### [WORK TO COMPLETE]
Reproduce all of the rows below word for word, leaving out the pictures.
· · · · ·
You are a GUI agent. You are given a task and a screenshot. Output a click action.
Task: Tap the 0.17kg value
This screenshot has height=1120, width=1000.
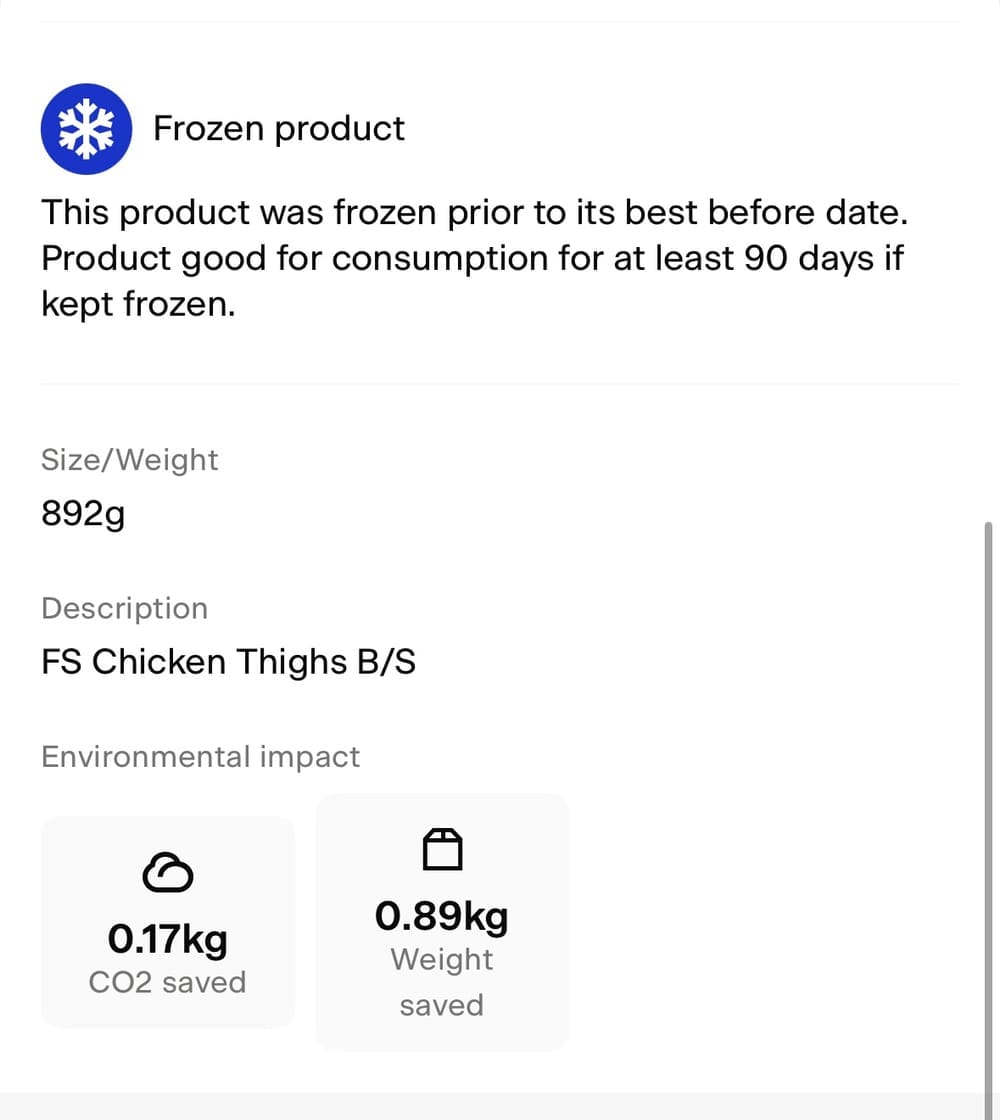click(167, 939)
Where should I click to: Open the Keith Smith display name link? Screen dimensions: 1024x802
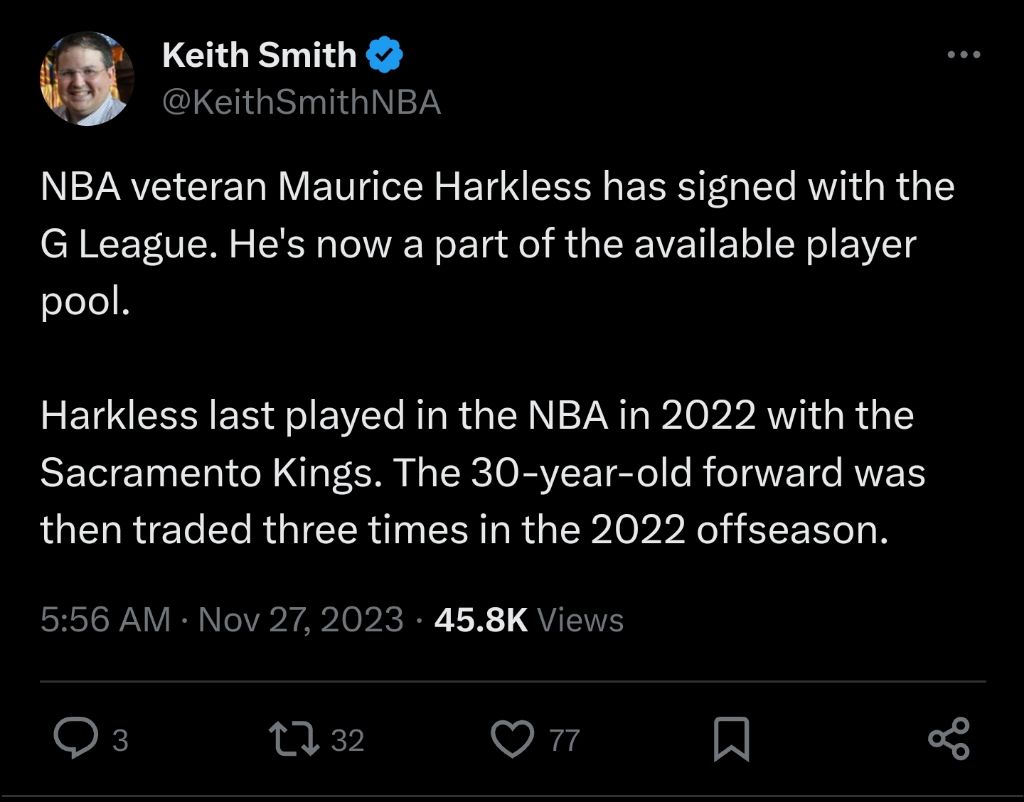click(258, 56)
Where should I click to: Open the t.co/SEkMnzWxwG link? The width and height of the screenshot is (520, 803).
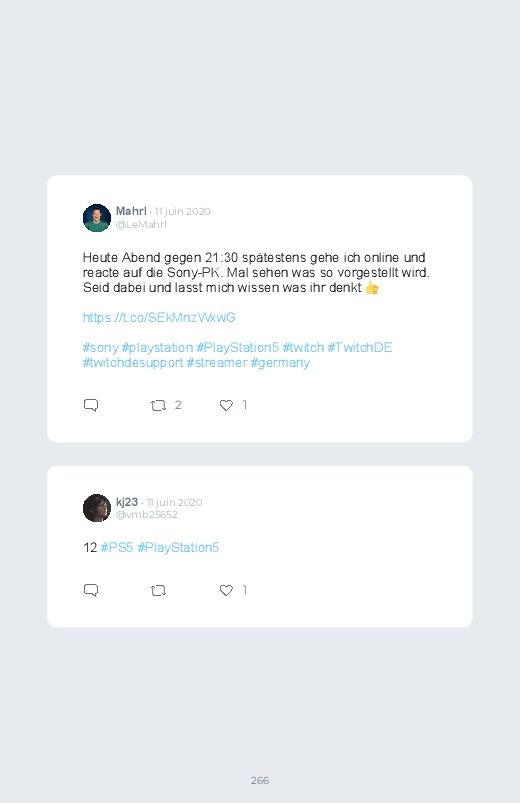tap(159, 318)
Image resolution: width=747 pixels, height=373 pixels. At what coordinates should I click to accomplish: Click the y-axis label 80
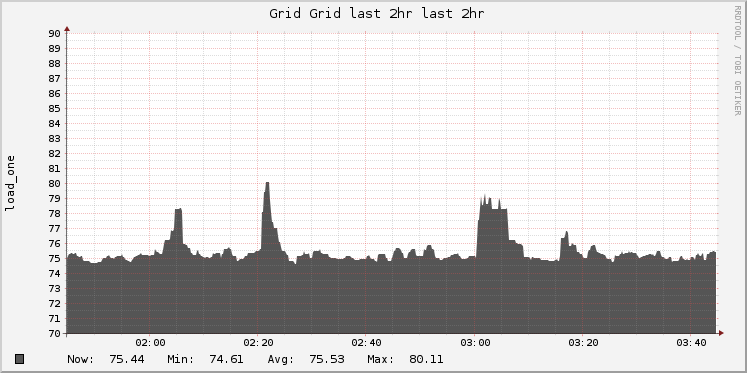point(54,183)
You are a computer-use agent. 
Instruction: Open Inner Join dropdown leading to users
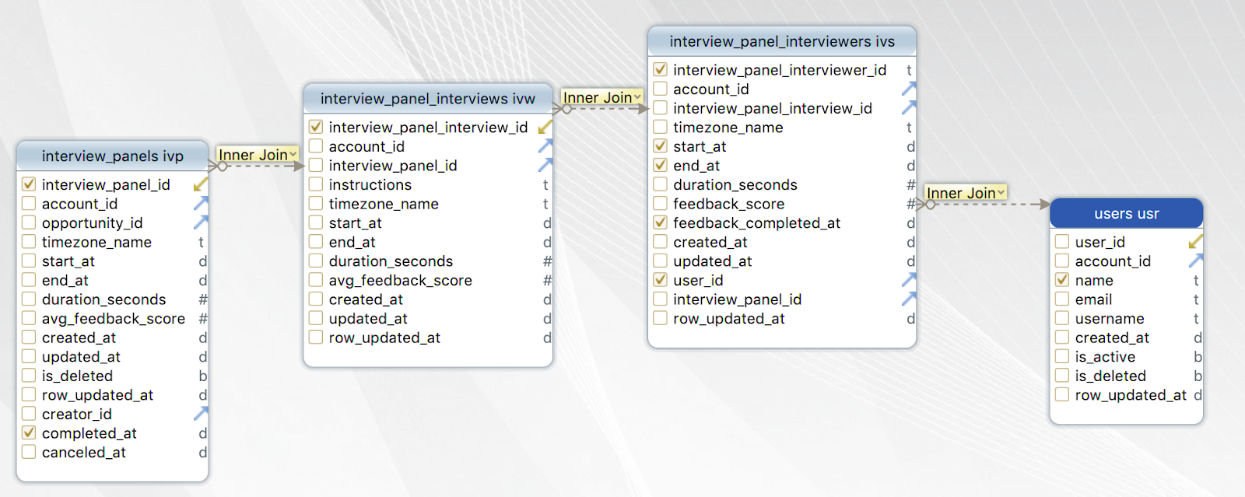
· · · · ·
### [ANSWER IN FULL]
You are a GUI agent. You are given a task and a screenshot. Output a click action.
Task: Tap the 0.17kg value
This screenshot has height=1120, width=1000.
click(167, 939)
Where should I click to: Open the Keith Smith display name link? Screen dimensions: 1024x802
click(258, 56)
Where should I click to: Open the t.co/SEkMnzWxwG link? The width and height of the screenshot is (520, 803).
tap(159, 318)
Image resolution: width=747 pixels, height=373 pixels. At what coordinates should I click to accomplish: Click the y-axis label 80
point(54,183)
You are a computer-use agent. 
Instruction: Open Inner Join dropdown leading to users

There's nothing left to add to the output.